***** Listed records
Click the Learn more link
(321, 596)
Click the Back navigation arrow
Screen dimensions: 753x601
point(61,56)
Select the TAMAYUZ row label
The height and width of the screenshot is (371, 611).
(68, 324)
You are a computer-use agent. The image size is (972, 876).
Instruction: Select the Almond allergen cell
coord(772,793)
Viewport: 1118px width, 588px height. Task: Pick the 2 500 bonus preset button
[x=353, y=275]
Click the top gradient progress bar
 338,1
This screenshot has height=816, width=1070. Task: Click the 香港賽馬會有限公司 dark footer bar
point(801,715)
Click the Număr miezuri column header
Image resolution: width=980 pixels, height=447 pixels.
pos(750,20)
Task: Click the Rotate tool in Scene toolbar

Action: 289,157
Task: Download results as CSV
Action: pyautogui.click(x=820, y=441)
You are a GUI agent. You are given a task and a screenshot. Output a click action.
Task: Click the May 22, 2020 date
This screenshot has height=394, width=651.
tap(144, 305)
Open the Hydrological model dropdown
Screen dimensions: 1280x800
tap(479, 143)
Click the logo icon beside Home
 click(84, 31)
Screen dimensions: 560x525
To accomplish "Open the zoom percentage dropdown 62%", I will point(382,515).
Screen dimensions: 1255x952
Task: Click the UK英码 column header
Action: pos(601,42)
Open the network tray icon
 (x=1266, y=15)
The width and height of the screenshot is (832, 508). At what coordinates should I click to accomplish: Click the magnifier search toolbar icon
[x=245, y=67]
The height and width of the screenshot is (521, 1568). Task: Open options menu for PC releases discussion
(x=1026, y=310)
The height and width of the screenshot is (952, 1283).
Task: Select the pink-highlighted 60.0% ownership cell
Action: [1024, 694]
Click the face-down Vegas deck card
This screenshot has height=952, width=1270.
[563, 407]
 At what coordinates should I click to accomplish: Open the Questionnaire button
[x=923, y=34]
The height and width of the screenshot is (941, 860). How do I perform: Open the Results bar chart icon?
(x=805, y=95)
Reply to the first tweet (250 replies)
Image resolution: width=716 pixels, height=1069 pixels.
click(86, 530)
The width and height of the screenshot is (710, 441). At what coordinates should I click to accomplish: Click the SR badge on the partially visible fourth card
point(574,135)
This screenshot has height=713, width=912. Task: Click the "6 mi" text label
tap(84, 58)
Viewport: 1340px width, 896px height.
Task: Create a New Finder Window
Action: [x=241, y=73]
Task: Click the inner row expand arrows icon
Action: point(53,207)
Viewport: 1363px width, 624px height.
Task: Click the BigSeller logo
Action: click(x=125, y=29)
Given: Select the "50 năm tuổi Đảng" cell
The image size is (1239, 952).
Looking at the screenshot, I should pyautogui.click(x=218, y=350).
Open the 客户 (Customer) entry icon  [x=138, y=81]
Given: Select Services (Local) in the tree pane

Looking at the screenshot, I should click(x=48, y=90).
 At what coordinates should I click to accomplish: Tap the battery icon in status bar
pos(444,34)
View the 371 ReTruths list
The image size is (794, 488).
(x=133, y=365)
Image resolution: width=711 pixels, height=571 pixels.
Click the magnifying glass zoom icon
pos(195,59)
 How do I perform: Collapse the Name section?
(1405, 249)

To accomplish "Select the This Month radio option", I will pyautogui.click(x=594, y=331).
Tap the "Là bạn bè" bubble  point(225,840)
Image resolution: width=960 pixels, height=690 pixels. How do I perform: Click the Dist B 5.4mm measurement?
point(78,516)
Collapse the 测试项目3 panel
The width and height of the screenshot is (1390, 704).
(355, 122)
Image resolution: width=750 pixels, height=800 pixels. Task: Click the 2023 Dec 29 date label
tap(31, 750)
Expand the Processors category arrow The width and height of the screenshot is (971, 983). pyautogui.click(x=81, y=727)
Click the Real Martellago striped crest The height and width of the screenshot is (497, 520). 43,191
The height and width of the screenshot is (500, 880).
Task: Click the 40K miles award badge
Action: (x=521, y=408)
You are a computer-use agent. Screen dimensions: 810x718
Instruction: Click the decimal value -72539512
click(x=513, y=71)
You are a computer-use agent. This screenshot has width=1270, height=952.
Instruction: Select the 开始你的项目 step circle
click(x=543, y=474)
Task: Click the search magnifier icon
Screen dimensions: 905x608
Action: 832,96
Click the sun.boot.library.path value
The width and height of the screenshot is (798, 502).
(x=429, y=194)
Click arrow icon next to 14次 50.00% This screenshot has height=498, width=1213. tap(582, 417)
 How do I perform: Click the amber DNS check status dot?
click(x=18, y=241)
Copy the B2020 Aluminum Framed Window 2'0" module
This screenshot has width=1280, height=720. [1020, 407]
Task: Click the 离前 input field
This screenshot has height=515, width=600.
**********
Every entry must be set down again exactly as it reads.

## Written answer
Click the Learn more link
(321, 596)
Click the Back navigation arrow
Screen dimensions: 753x601
point(61,56)
Select the TAMAYUZ row label
The height and width of the screenshot is (371, 611).
(68, 324)
You are a computer-use agent. The image size is (972, 876).
Instruction: Select the Almond allergen cell
coord(772,793)
Viewport: 1118px width, 588px height. Task: Pick the 2 500 bonus preset button
[x=353, y=275]
Click the top gradient progress bar
 338,1
This screenshot has height=816, width=1070. Task: Click the 香港賽馬會有限公司 dark footer bar
point(801,715)
Click the Număr miezuri column header
Image resolution: width=980 pixels, height=447 pixels.
pos(750,20)
Task: Click the Rotate tool in Scene toolbar

Action: 289,157
Task: Download results as CSV
Action: pyautogui.click(x=820, y=441)
You are a GUI agent. You are given a task and a screenshot. Output a click action.
Task: Click the May 22, 2020 date
This screenshot has height=394, width=651.
tap(144, 305)
Open the Hydrological model dropdown
Screen dimensions: 1280x800
tap(479, 143)
Click the logo icon beside Home
 click(84, 31)
Screen dimensions: 560x525
To accomplish "Open the zoom percentage dropdown 62%", I will point(382,515).
Screen dimensions: 1255x952
Task: Click the UK英码 column header
Action: pos(601,42)
Open the network tray icon
 (x=1266, y=15)
The width and height of the screenshot is (832, 508). At what coordinates should I click to accomplish: Click the magnifier search toolbar icon
[x=245, y=67]
The height and width of the screenshot is (521, 1568). Task: Open options menu for PC releases discussion
(x=1026, y=310)
The height and width of the screenshot is (952, 1283).
Task: Select the pink-highlighted 60.0% ownership cell
Action: [1024, 694]
Click the face-down Vegas deck card
This screenshot has height=952, width=1270.
[563, 407]
 At what coordinates should I click to accomplish: Open the Questionnaire button
[x=923, y=34]
The height and width of the screenshot is (941, 860). How do I perform: Open the Results bar chart icon?
(x=805, y=95)
Reply to the first tweet (250 replies)
Image resolution: width=716 pixels, height=1069 pixels.
click(86, 530)
The width and height of the screenshot is (710, 441). At what coordinates should I click to accomplish: Click the SR badge on the partially visible fourth card
point(574,135)
This screenshot has height=713, width=912. Task: Click the "6 mi" text label
tap(84, 58)
Viewport: 1340px width, 896px height.
Task: Create a New Finder Window
Action: [x=241, y=73]
Task: Click the inner row expand arrows icon
Action: point(53,207)
Viewport: 1363px width, 624px height.
Task: Click the BigSeller logo
Action: click(x=125, y=29)
Given: Select the "50 năm tuổi Đảng" cell
The image size is (1239, 952).
Looking at the screenshot, I should pyautogui.click(x=218, y=350).
Open the 客户 (Customer) entry icon  [x=138, y=81]
Given: Select Services (Local) in the tree pane

Looking at the screenshot, I should click(x=48, y=90).
 At what coordinates should I click to accomplish: Tap the battery icon in status bar
pos(444,34)
View the 371 ReTruths list
The image size is (794, 488).
(x=133, y=365)
Image resolution: width=711 pixels, height=571 pixels.
Click the magnifying glass zoom icon
pos(195,59)
 How do I perform: Collapse the Name section?
(1405, 249)

To accomplish "Select the This Month radio option", I will pyautogui.click(x=594, y=331).
Tap the "Là bạn bè" bubble  point(225,840)
Image resolution: width=960 pixels, height=690 pixels. How do I perform: Click the Dist B 5.4mm measurement?
point(78,516)
Collapse the 测试项目3 panel
The width and height of the screenshot is (1390, 704).
(355, 122)
Image resolution: width=750 pixels, height=800 pixels. Task: Click the 2023 Dec 29 date label
tap(31, 750)
Expand the Processors category arrow The width and height of the screenshot is (971, 983). pyautogui.click(x=81, y=727)
Click the Real Martellago striped crest The height and width of the screenshot is (497, 520). 43,191
The height and width of the screenshot is (500, 880).
Task: Click the 40K miles award badge
Action: (x=521, y=408)
You are a computer-use agent. Screen dimensions: 810x718
Instruction: Click the decimal value -72539512
click(x=513, y=71)
You are a computer-use agent. This screenshot has width=1270, height=952.
Instruction: Select the 开始你的项目 step circle
click(x=543, y=474)
Task: Click the search magnifier icon
Screen dimensions: 905x608
Action: 832,96
Click the sun.boot.library.path value
The width and height of the screenshot is (798, 502).
(x=429, y=194)
Click arrow icon next to 14次 50.00% This screenshot has height=498, width=1213. tap(582, 417)
 How do I perform: Click the amber DNS check status dot?
click(x=18, y=241)
Copy the B2020 Aluminum Framed Window 2'0" module
This screenshot has width=1280, height=720. [1020, 407]
Task: Click the 离前 input field
This screenshot has height=515, width=600.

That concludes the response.